@b0rk This is a lovely idea. Re "all integer values,"
there are some corner cases where Float64's interact with generic data structures like maps, and sets because often Float64's equality and comparison do not obey the contract needed by data structures that hash or sort internally.
This can lead to oddities around questions like "does this collection contain this zero"?

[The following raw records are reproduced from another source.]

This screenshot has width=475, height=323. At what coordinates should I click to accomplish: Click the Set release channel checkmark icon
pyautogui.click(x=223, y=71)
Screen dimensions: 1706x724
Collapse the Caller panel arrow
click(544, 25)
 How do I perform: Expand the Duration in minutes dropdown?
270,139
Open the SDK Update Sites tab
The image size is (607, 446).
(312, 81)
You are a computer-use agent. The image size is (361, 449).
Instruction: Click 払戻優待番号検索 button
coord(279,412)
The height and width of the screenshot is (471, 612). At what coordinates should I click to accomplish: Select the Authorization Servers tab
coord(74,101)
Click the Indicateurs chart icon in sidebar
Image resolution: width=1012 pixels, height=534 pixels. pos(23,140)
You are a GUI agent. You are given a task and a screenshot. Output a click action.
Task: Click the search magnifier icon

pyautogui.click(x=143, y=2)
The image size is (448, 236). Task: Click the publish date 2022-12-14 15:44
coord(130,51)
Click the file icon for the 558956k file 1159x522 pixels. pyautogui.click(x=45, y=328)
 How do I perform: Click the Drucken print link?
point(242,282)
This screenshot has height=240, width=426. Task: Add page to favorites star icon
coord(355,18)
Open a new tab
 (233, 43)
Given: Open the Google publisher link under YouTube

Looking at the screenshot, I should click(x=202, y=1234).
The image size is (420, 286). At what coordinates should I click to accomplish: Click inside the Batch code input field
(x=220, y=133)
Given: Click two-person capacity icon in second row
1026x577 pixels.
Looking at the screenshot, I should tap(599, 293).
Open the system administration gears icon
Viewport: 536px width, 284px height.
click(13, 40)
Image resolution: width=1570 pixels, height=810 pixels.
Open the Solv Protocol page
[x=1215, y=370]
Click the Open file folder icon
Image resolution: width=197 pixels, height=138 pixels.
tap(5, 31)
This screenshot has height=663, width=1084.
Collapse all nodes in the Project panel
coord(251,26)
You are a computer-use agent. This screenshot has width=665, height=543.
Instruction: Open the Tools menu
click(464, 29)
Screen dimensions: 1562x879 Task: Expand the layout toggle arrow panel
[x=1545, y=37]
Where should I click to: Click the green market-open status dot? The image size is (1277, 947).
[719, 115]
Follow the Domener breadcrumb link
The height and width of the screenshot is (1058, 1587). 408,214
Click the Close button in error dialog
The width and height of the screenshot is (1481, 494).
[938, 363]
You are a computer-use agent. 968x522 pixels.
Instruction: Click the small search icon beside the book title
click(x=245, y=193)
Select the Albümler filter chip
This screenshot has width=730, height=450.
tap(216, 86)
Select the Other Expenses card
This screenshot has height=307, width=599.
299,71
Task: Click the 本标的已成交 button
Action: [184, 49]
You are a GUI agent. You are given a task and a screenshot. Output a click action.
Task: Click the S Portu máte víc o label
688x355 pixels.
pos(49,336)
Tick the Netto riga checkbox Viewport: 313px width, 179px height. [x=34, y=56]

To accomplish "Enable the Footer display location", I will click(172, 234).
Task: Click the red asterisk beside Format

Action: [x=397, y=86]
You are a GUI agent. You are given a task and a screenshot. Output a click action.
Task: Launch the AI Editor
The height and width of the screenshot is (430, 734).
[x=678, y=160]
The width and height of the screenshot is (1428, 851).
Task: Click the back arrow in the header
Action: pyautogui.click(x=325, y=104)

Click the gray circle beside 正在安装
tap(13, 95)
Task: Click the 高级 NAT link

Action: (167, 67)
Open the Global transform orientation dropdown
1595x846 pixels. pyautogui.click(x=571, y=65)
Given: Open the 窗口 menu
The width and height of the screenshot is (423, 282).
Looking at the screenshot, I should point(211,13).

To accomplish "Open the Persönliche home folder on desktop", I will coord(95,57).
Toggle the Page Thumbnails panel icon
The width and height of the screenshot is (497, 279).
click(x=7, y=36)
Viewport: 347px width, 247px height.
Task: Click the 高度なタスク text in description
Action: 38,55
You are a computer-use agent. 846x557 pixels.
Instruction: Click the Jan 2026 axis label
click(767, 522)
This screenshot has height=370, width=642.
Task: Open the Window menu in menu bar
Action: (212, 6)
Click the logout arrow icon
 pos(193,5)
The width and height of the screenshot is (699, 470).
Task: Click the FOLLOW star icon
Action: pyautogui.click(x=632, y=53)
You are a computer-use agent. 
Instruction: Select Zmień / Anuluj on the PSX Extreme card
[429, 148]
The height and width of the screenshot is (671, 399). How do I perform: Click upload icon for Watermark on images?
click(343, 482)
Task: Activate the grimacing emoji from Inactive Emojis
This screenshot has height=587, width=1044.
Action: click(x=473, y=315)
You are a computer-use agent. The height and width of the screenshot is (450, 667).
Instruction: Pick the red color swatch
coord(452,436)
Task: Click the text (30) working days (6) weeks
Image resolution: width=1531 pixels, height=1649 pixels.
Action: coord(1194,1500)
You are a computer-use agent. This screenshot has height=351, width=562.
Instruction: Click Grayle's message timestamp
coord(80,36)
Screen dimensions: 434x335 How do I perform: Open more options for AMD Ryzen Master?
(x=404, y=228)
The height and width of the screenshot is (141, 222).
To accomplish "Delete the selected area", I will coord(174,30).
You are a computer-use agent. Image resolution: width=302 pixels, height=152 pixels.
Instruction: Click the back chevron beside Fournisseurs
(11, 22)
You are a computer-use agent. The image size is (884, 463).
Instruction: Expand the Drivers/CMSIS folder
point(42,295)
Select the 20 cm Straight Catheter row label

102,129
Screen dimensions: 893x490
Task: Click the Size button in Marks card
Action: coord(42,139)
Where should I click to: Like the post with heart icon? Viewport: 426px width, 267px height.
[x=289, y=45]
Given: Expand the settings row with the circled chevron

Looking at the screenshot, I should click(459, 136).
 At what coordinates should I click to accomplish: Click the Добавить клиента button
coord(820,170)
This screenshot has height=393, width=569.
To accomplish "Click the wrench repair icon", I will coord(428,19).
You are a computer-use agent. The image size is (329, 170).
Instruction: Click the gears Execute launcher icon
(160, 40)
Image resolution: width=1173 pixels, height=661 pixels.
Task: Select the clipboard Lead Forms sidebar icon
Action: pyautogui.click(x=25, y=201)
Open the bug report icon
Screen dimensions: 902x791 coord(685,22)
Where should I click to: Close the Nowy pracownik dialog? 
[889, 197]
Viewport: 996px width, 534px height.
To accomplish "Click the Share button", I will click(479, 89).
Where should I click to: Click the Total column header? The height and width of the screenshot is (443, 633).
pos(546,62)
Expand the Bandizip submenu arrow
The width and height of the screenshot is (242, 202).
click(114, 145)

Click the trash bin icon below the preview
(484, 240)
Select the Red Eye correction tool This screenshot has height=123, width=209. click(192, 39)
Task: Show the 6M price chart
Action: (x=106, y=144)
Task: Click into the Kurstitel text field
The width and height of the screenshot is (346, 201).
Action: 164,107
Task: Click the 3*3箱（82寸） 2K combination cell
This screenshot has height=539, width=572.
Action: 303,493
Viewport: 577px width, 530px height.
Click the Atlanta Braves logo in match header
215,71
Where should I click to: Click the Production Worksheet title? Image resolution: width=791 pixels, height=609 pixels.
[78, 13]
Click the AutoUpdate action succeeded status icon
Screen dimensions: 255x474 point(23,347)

For example, The caveat in the docs for the boxing type for Java double explains how Java makes double arithmetic meet user's expectations most of the time while inter-operating with generic collections. Java collections use .equals to compare values, not primitive ==, which means that a set can separately contain positive and negative zero and may contain one but not the other.
import java.util.*;
public class TwoZeroes {
public static void main(String... argv) {
double x = Double.longBitsToDouble(
0x8000_0000_0000_0000L
);
Set<Double> someDoubles = new LinkedHashSet<>();
someDoubles.add(x);
System.err.println( // true
"x == 0: " + (x == 0.0D)
);
System.err.println( // true
"someDoubles contains x: " + someDoubles.contains(x)
);
System.err.println( // false
"someDoubles contains zero: " + someDoubles.contains(0.0D)
);
}
}
Negative zeroes might be rare in practice, but this might affect users who parse floating point numbers from a field pre-populated with a minus sign, like discount: -_____ or, iirc, when using rounding mode towards -Inf.